The Resurrection of Pigboy Crabshaw is a 1967 album by the Butterfield Blues Band, their third release. Its name refers to Elvin Bishop, whose role shifted to lead guitarist after Mike Bloomfield departed to form the Electric Flag. The album marked a slight shift in the band's sound towards R&B and was the first Butterfield record to feature a horn section, which included a young David Sanborn on alto saxophone.

The Resurrection of Pigboy Crabshaw generally received mixed to favorable reviews from critics, and reached number 52 in the American Billboard 200 charts in 1968.

Reception

Michael G. Nastos wrote in a review of The Resurrection of Pigboy Crabshaw at AllMusic that Paul Butterfield "really com[es] into his own" here with his vocals and harmonica, and the band are "as cohesive a unit as you'd find in this time period". He described the closing track, "Tollin' Bells" as "somewhat psychedelic", adding that the guitar and the "slow, ringing, resonant keyboard evokes a haunting feeling." Overall Nastos called the album "likely the single best Butterfield album of this time period and you'd be well served to pick this one up."

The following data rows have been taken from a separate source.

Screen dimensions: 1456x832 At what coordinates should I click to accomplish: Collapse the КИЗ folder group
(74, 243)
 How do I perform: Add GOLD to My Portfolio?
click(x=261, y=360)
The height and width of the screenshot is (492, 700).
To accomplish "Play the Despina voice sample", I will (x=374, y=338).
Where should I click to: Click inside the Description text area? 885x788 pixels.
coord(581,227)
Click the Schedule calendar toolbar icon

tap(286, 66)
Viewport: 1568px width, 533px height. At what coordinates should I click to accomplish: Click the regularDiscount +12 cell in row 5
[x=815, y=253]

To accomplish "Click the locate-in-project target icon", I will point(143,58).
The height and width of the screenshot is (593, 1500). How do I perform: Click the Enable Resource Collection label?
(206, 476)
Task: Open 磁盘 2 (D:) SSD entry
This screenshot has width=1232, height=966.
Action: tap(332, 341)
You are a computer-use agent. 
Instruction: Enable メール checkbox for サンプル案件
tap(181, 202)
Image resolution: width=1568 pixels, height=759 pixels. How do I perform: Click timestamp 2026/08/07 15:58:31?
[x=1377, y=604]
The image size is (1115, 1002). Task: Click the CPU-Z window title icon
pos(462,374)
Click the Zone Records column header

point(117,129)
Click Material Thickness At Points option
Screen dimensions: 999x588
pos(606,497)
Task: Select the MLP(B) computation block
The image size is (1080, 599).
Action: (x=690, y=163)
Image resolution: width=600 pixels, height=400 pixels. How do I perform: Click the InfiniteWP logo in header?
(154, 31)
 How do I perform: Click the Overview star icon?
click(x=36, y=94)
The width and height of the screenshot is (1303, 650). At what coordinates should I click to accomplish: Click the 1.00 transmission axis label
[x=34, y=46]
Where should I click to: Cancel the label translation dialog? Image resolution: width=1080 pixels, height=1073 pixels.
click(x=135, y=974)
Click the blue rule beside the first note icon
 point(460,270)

A 1968 review in Record Mirror stated that on this album the band's blues sound has "hardened" with "stronger" and "more confiden[t]" vocals. The reviewer said the tracks' accompaniments are "clear and well recorded" with "clever" arrangements, although he preferred their own material to some of the covers they did, like "One More Heartache" and "Drivin' Wheel".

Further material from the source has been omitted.